Gift of grace comes with no strings attached
All of us enjoy receiving gifts, yet sometimes gifts may be awkward to receive. If I receive a gift that I believe is too costly, I will feel uneasy about accepting it. It is not that I don’t appreciate the thought, it is that their extravagance makes me uncomfortable. Sometimes my discomfort has to do with my feelings of unworthiness but often I am concerned about how I can repay them for their kindness.
I don’t know if you caught the problem that I reveal in my struggle. My felt need to “repay their kindness” with my thanks I was raised to say thank you when you receive a gift, but this need to say thanks can become a form of payment for the gift.
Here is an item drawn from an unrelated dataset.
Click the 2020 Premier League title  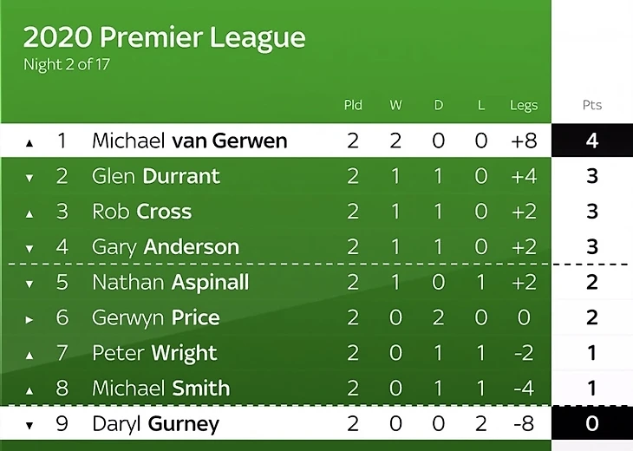tap(164, 37)
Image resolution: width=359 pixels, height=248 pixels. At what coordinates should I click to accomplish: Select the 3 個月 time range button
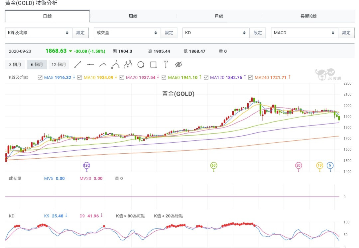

Have you ever considered how the expectation of receiving thanks for a gift changes the nature of the gift? If I expect you to thank me for the gift that I give you then it ceases to be a gift and becomes a bribe or payment obligating you to acknowledge my “generosity”. To be a gift it must be given freely without any expectation of reciprocity, even thanks.
Please understand, I do not fault the receiver for saying thank you, but I would fault the giver for requiring it. The purest gift is the one given with the singular desire to bless another and not self. Understanding this will not only make us better gift givers but receivers too. This was illustrated recently upon receiving some tablecloths that I had ordered for our church. The tablecloths were manufactured in China, and when I opened the packages, I was surprised that one included an unexpected gift – a drawing.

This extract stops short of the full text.